Exercise description> The records below must be reproduced exactly, excluding any pictures.

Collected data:
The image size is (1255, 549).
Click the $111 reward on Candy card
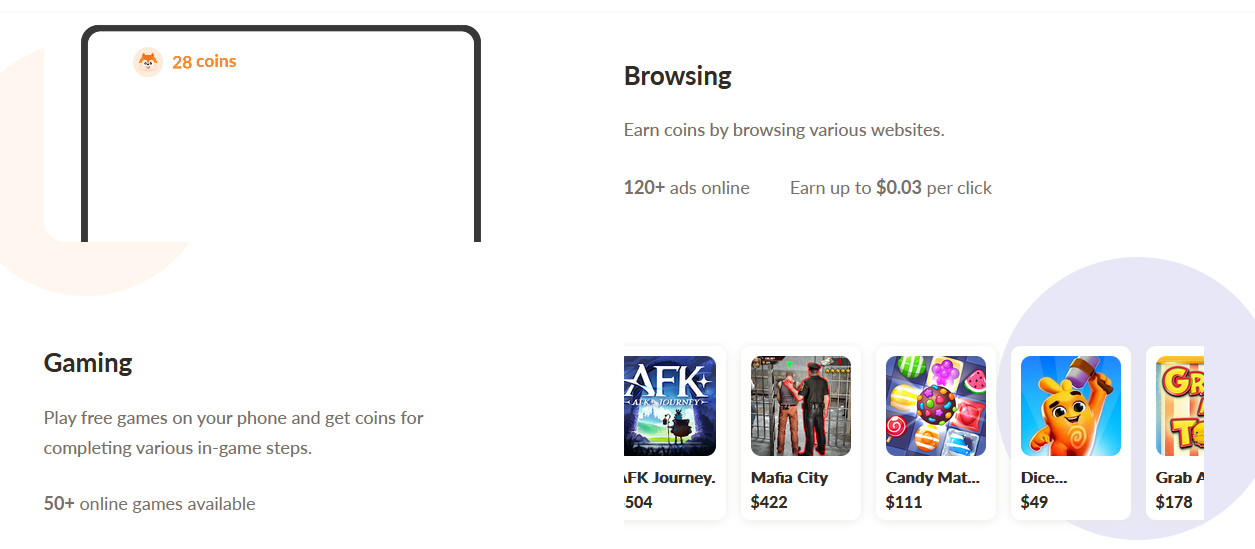pyautogui.click(x=904, y=502)
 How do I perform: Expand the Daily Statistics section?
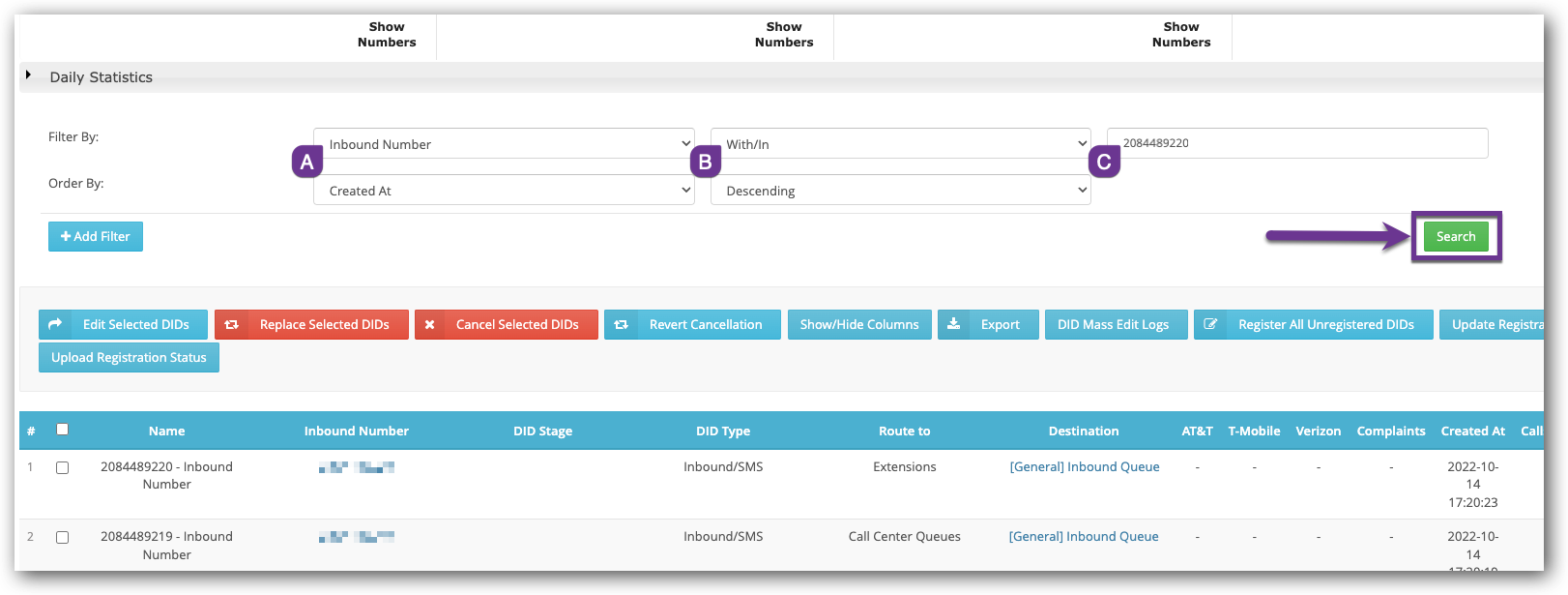(x=29, y=76)
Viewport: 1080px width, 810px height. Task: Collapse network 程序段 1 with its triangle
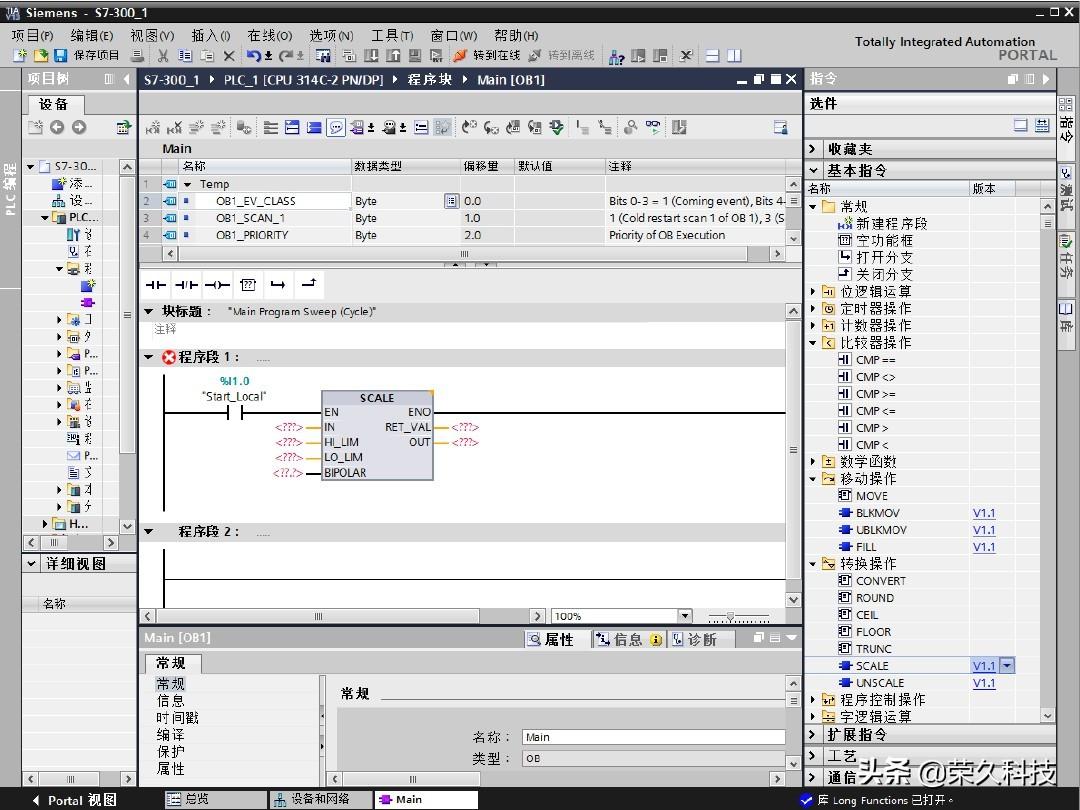tap(149, 357)
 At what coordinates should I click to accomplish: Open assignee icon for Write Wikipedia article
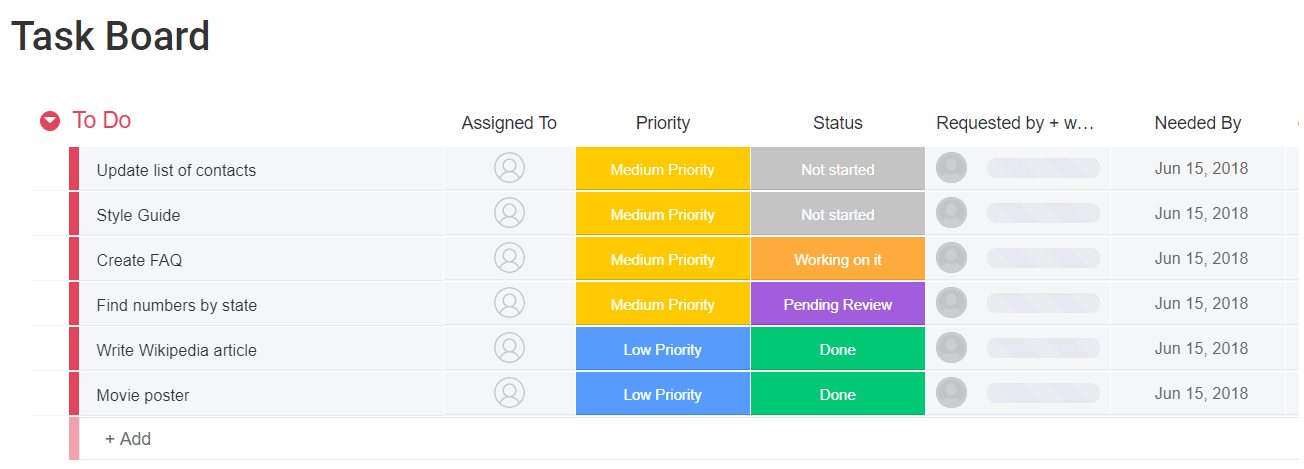coord(509,348)
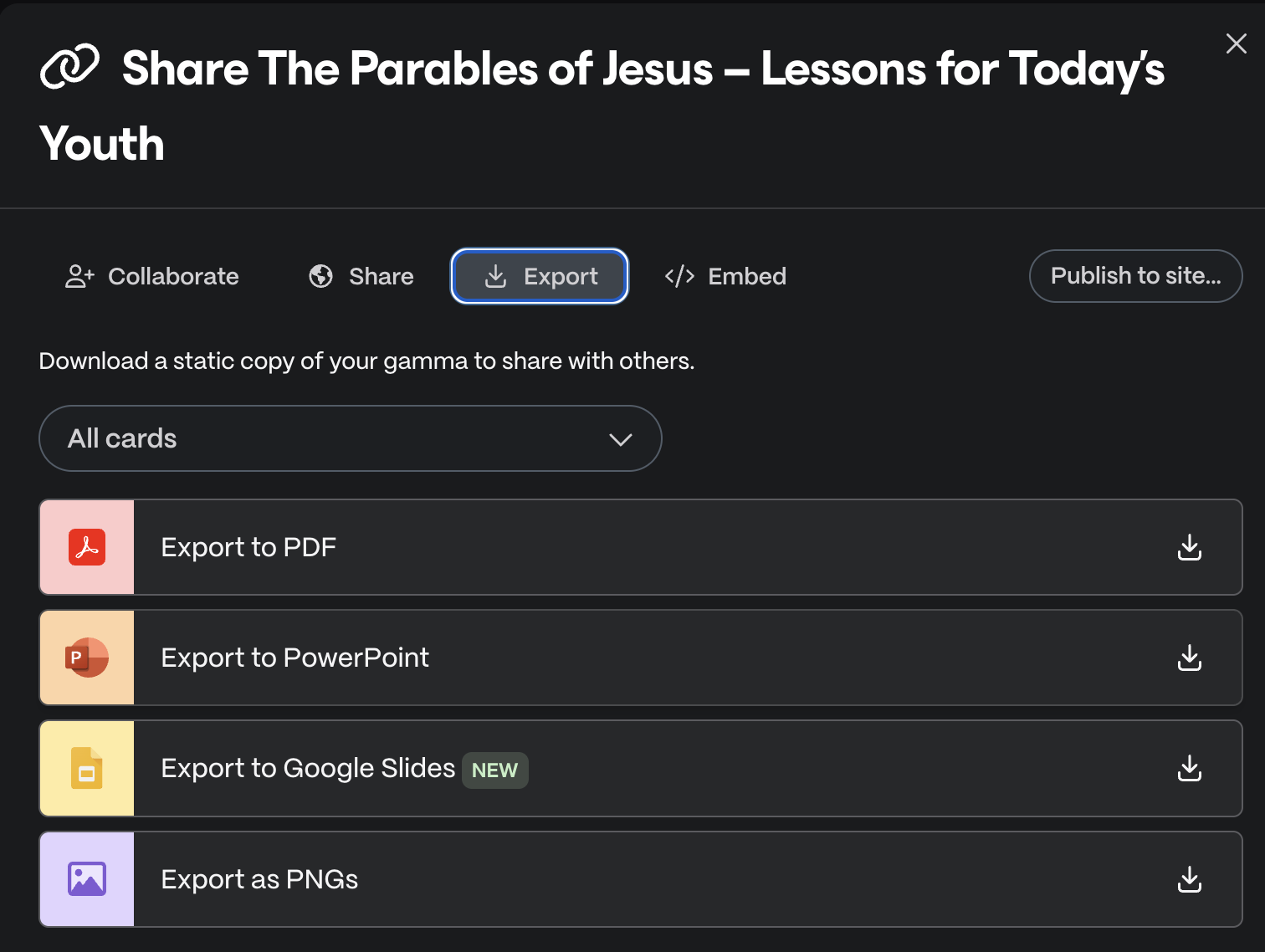1265x952 pixels.
Task: Click the Adobe PDF icon
Action: [x=86, y=547]
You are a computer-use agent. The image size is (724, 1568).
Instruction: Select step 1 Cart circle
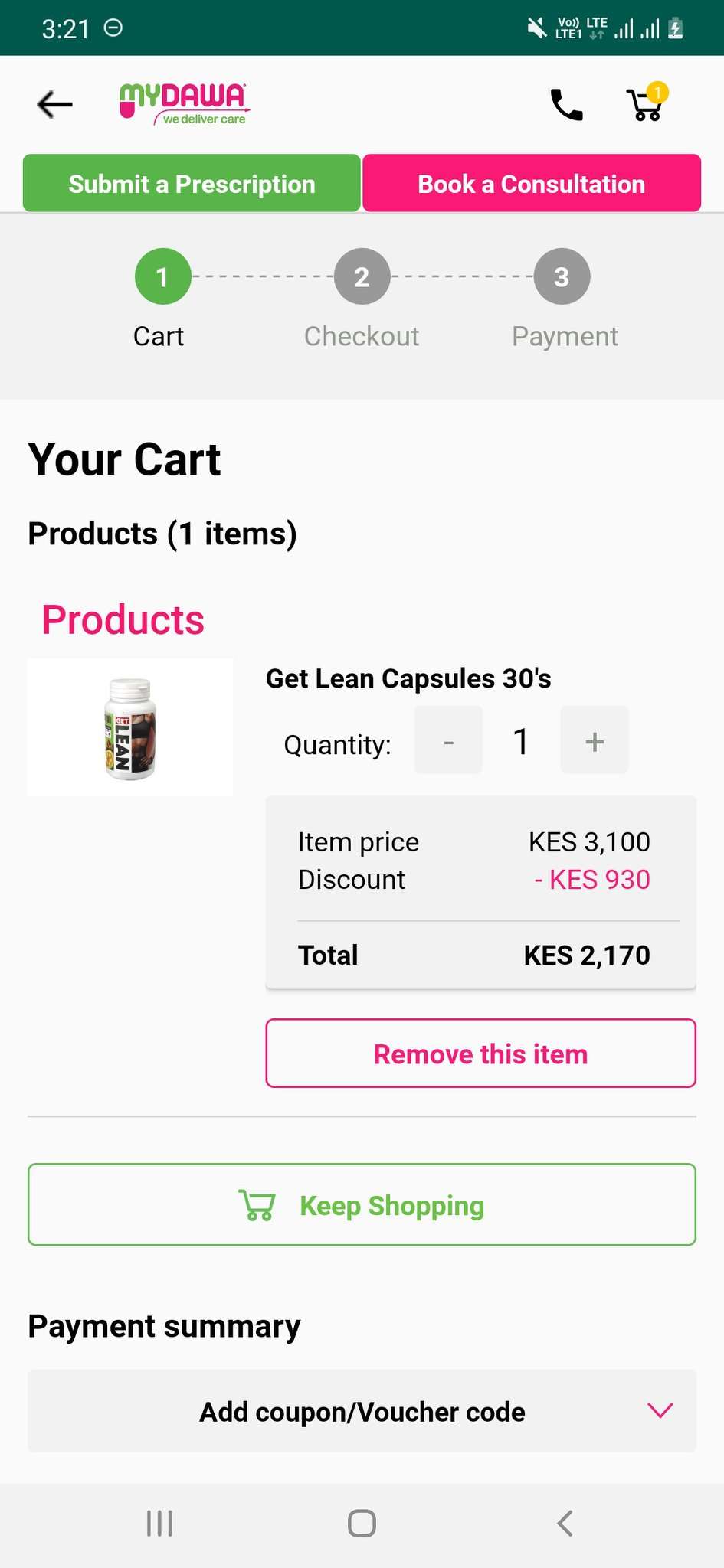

Reply>
The image size is (1255, 549).
Click the $111 reward on Candy card
pyautogui.click(x=904, y=502)
 How do I perform: Expand the Daily Statistics section?
(x=29, y=76)
Viewport: 1080px width, 810px height. Task: Collapse network 程序段 1 with its triangle
tap(149, 357)
 At what coordinates should I click to accomplish: Open assignee icon for Write Wikipedia article
coord(509,348)
1265x952 pixels.
Task: Click the Adobe PDF icon
Action: [x=86, y=547]
You are a computer-use agent. The image size is (724, 1568).
Instruction: Select step 1 Cart circle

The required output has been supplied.